Thanks for the support. Yes you are correct when the doctors want to run tests WHILE you are going through withdrawal. Sometimes they want to run tests while you are on the drug and find some stupid reason why you are reacting the way you are. At any rate, I found that I was having too many problems with all these drugs in my system and had to do this for myself after loosing so much weight. Of course my doctor gave me medication to increase my appetite but your body does not respond when you have that many drugs in your system. When the FEAR of what I looked like and what I was doing to the people around me who care for me, kicked in, I just chose to stop these drugs cold turkey and it was the FEAR of what this was doing to me that gave me the incentive.
It is now July 17th and I am clean over one month of all the drugs in my system and I do feel better. Hit a little depression stage but forgot that is part of the process. Each day gets better and I can feel it. I am more active by choice, clearer thinking, want to eat, have put on weight again and although the pain is off and on, I will trust my orthopedic surgeon and new pain management team for answers. My family doctor was only trying to accommodate my pain issues because he understands my history. This area is not his specialty but he was trying to help my pain issues and although I am mad at him (without telling him), I advised him of what I am doing and he has accommodated me with sleeping medication which has helped to a point. I will advise him on my next visit of what I had to do and how I had to help myself.
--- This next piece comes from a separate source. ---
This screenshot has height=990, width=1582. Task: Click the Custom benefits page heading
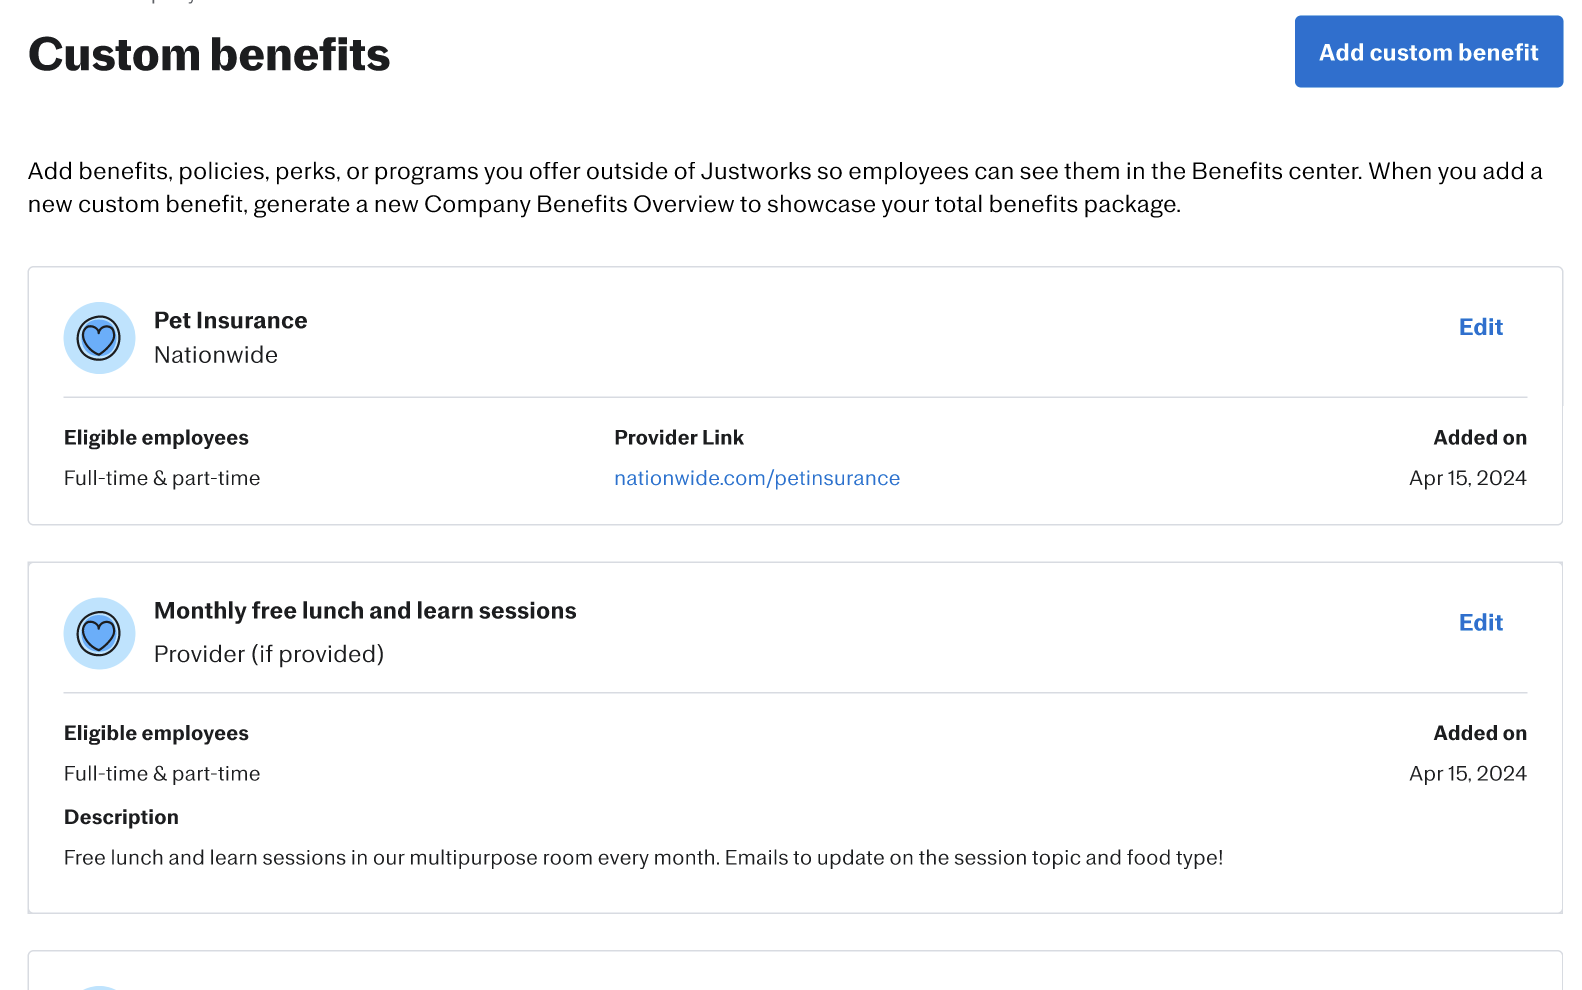coord(209,55)
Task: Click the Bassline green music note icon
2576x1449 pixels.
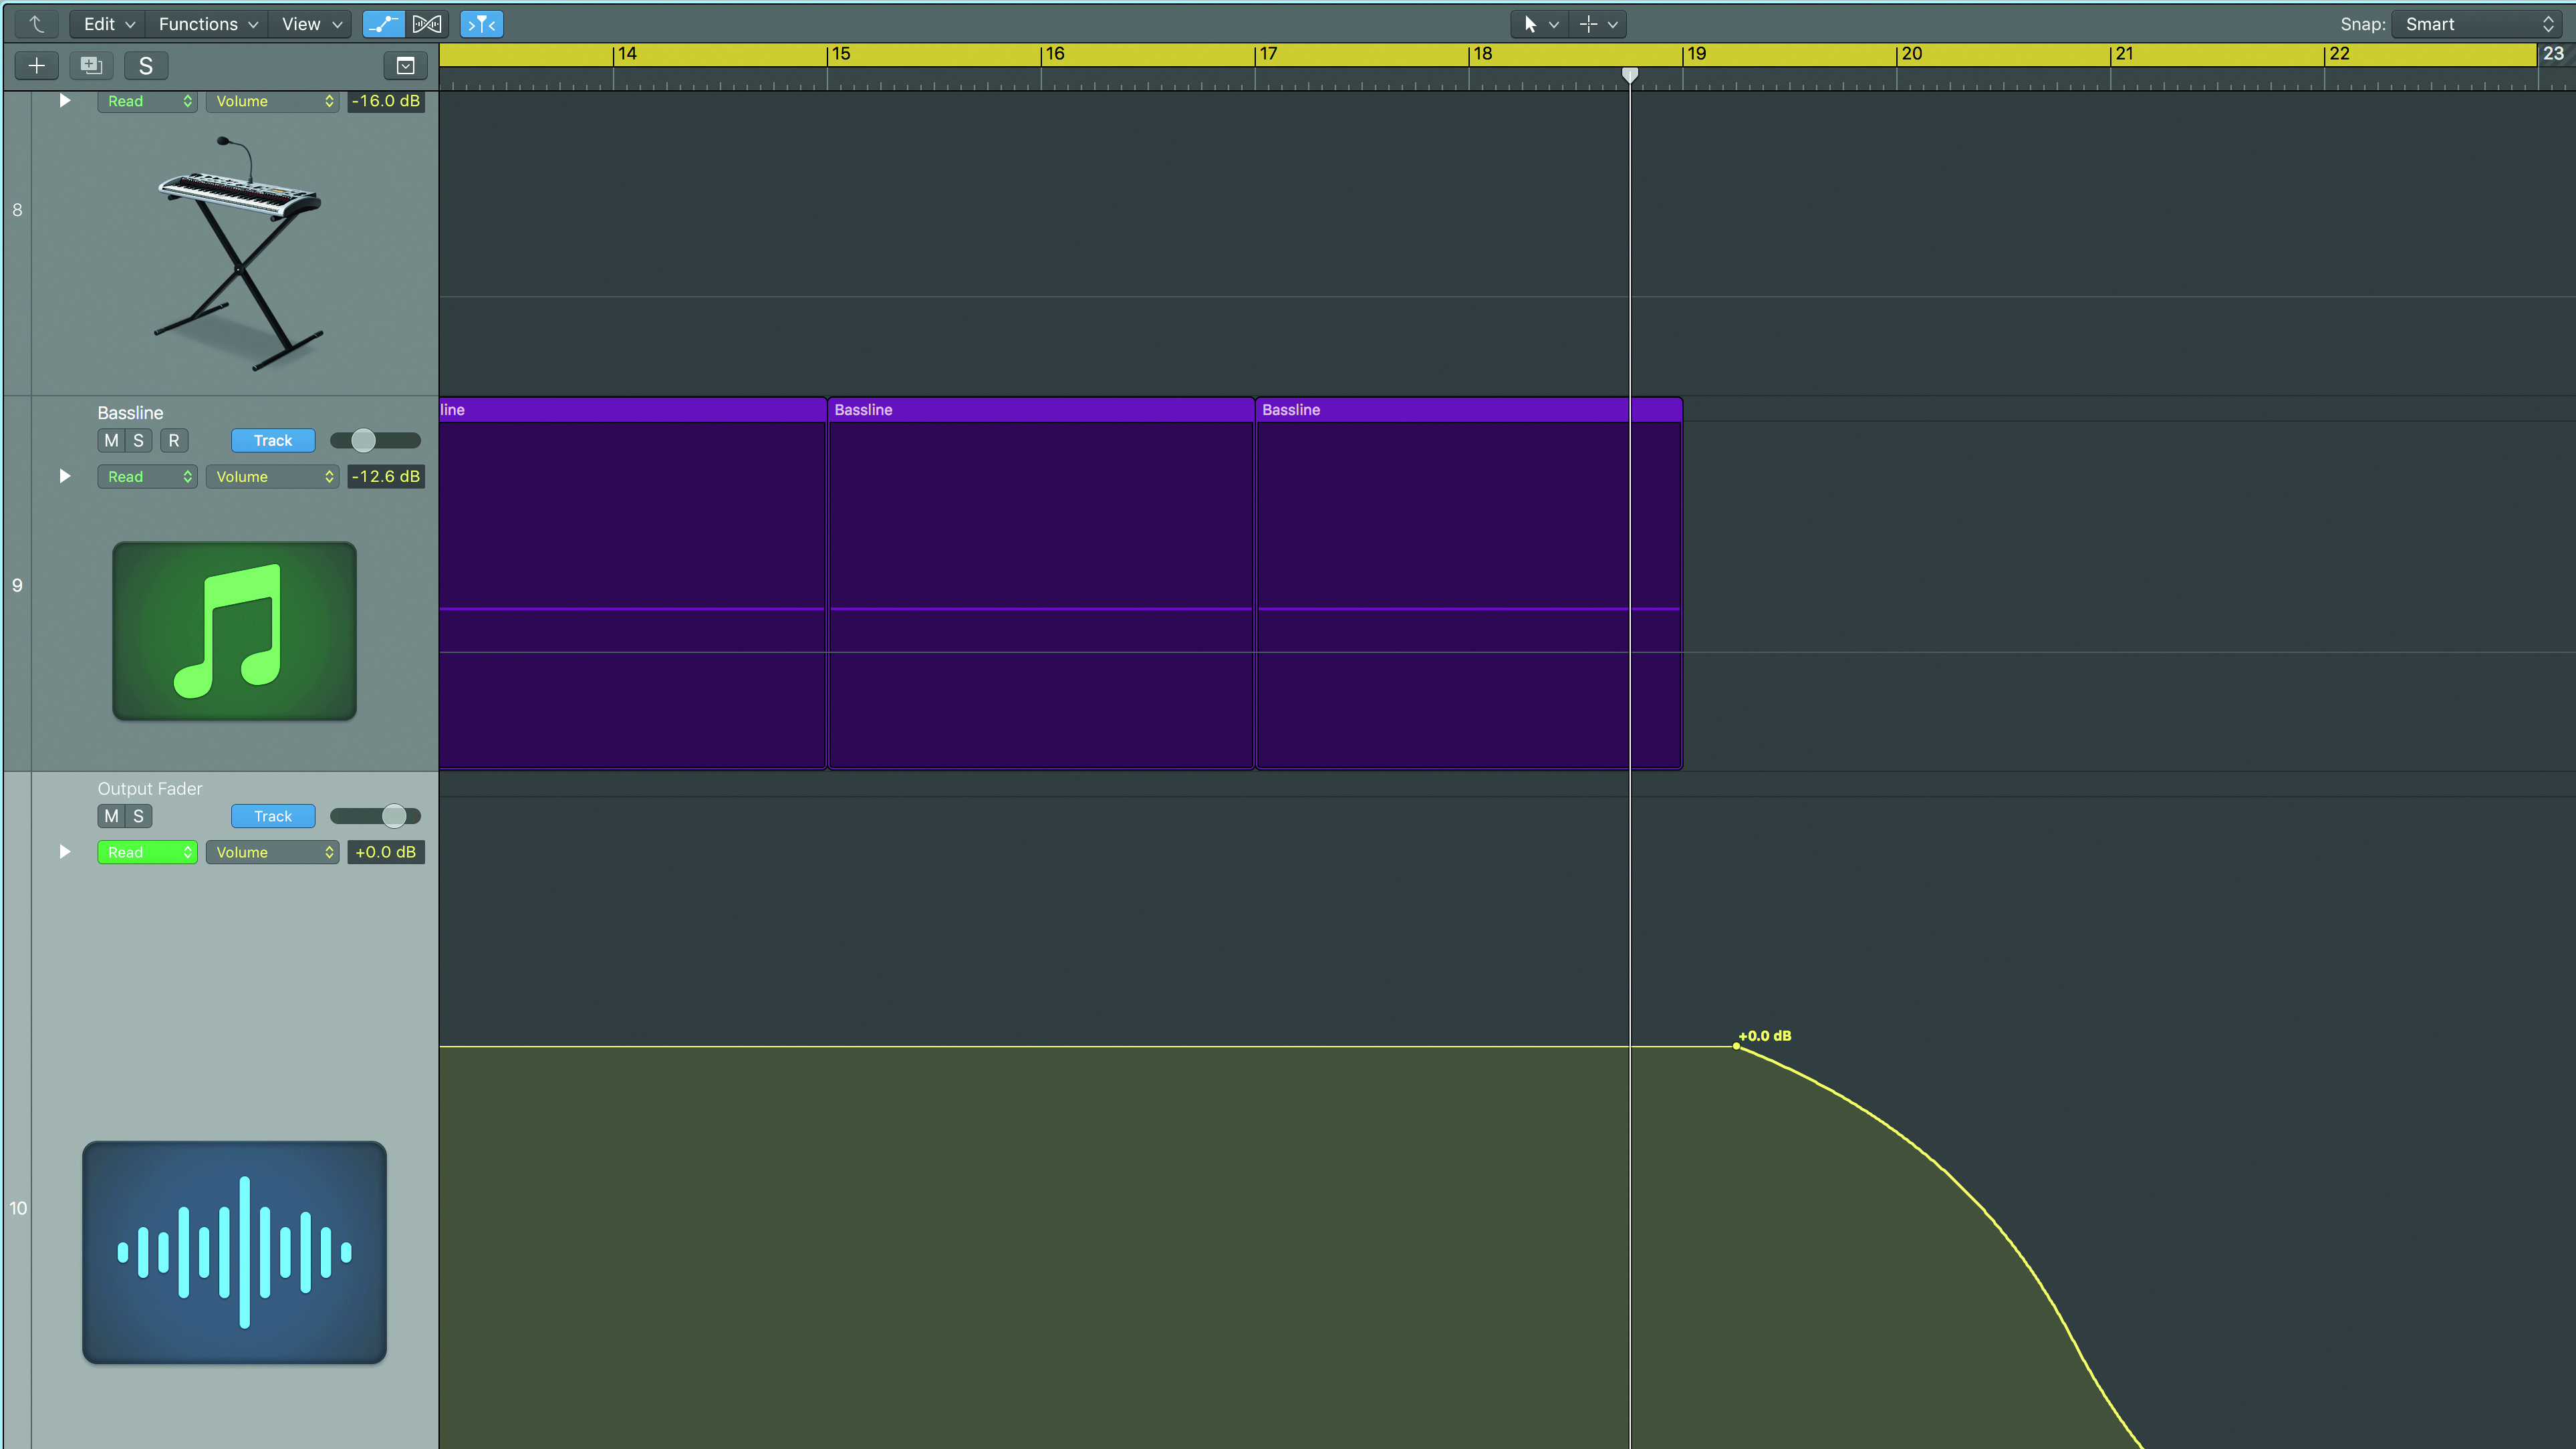Action: click(234, 631)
The medical community is cruel to make people go through this without any advise. Fentanyl is a very strong medication and although I have read up on it, it had too many side effects to my system and there is not enough information about that with the fentanyl side effects. That is horrible and the medical community should be shamed for that. It is mentioned that the fentanyl is mostly given to terminal patients but now I can understand why it kills them. It shuts down a lot of your system that you are not aware of at the time. This drug dulls the senses and keeps the mind numb but not the pain. I learned a lot about what this medication does and will never take it again unless I am terminal and that is long time to come.
I have seen people on a morphine drip for end of life purposes and that is more humane then the fentanyl.
At any rate, I am doing much better and proud I kicked this stuff. I will build my body back up to what it is supposed to be and be proud that I did it and advise anyone who uses this fentanyl patch of the dangers it presents and hope the medical community is watching! Thanks for the thoughts and caring. It can be done with fear and that is what worked for me.
please just take it as any other opiate when it comes to WD.
You can do it, and I am with you, the med community can really s**k when it comes to dealing with this. My respirations were so low, and the idiot was going to send me for all kinds of breathing tests lung tests, ugh, and here, it was the opiates, duh. I din't know, but the doc should have. but anyway, take it one day at a time, you should be feeling much better very soon.
hugs,
Lily
I actually had great support coming off of fentanyl from my pain doc. He switched me to an oral medication and tapered me from there- it was still awful and I eventually jumped c/t because I couldn't handle tapering....But that was me not the docs. This being said, I am in Canada so...
I commend you for your clean time and wish you all the happiness in the world!
It's really criminal there's no real support coming off Fentanyl. It's a very hard drug to come off. i tapered and it was horrendous. I can't imagine doing it CT.